Healthy Ageing Conference: Silvers Market is at a Tipping Point
11 Dec 2014 --- The 3rd Healthy Ageing 2014 was held from 3-5 December 2014 in Amsterdam, the Netherlands. This meeting is part of the Healthy Ageing Platform, where experts from retail, medical nutrition, food, supplement industries, patient organisations and investors, share their insights into this market. The experts agreed that huge opportunities exist in the healthy ageing market if products are market correctly and taste well; and now is the time to act on them.
A broad range of topics related to Healthy Ageing where discussed ranging from requirements necessary to keep elderly independent and well nourished; how to move from dietary supplements to functional food; how a good diet can improve quality of life; how to market your healthy food to the right market segments; the European partnerships for Healthy Ageing and products currently on the market.
Healthy ageing is about a shift in paradigm from a challenge and burden, to an opportunity in terms of societal, intellectual benefits and assets, looking at it in a pro-active care and improved functioning, according to Mr. Jorge Antunes, Acting Head of unit innovation for Health and Consumers of DG SANCO of the European Commission.

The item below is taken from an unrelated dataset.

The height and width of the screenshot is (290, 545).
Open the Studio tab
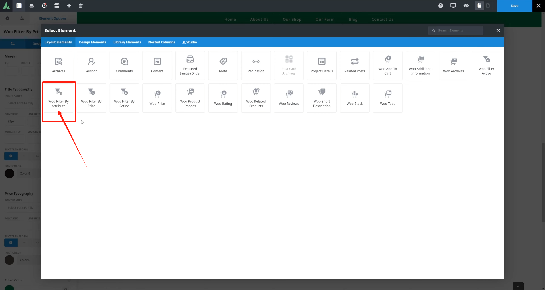(190, 42)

In Europe, the debate on ageing is changing and for the first time it is possible to target seniors directly, according to Benno van Mersbergen, Business development manager at FrieslandCampina Ingredients. Two interesting product examples are Meritene Activ, the shelf-stable dairy drink of Nestlé and the Best Ager line of the German sport nutrition brand, AllStars. Meritene Activ targets grandfathers and elderly people, while the Best Ager products are developed for the silver generation visiting sports clubs.

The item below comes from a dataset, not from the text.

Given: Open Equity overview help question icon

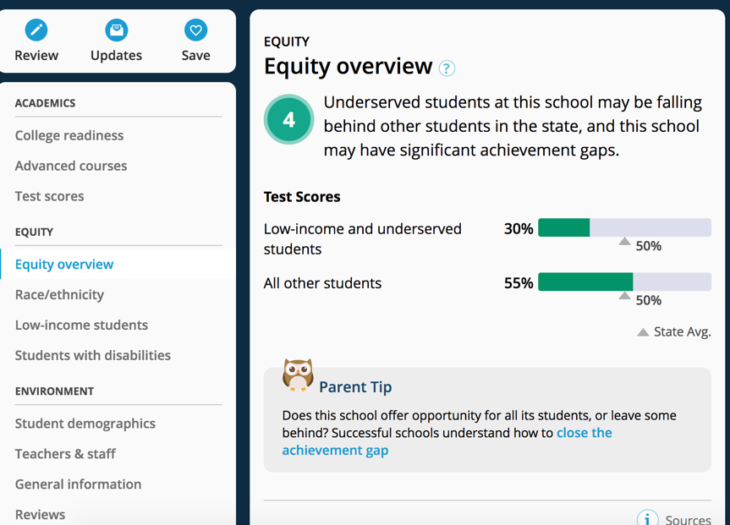Looking at the screenshot, I should click(x=447, y=68).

Keeping elderly independent can save on health care cost, estimated at 120 billion euro across Europe (1), according to Ms. Sarah Newton, Commercial and Business Development Director at Abbott Nutrition International in Europe. Governments and health care systems can introduce mandatory routine screening for malnutrition and its risk factors, using a relatively simple screening tool such as MUST (developed by BAPEN). Each year 53 million people die of non-communicable diseases like heart strokes, diabetes etc. Proper diet can prevent 75% of heart strokes; for cancers, diet can prevent about 30%.
What are the barriers for moving forward? Adopting healthy diet and lifestyle habits, complemented with modern medical care, reforming the health sector and a systematic well-integrated portfolio of initiatives delivered at scale is needed to address the opportunity.
The annual Healthy Ageing meeting is part of the Healthy Ageing Platform, organised by Bridge2Food. The objectives of the Healthy Ageing platform are to accelerate innovation, shape new partnerships and networks between different links in the food, medical and supplement industries.
“It is fantastic to see that there is so much interest and drive at food companies to move ahead and offer different solutions for different age-groups,” adds Gerard Klein Essink, Director at Bridge2Food. “Segmenting ‘silver’ consumers based on needs and demands is key to further success, without jeopardising a mainstream positioning.”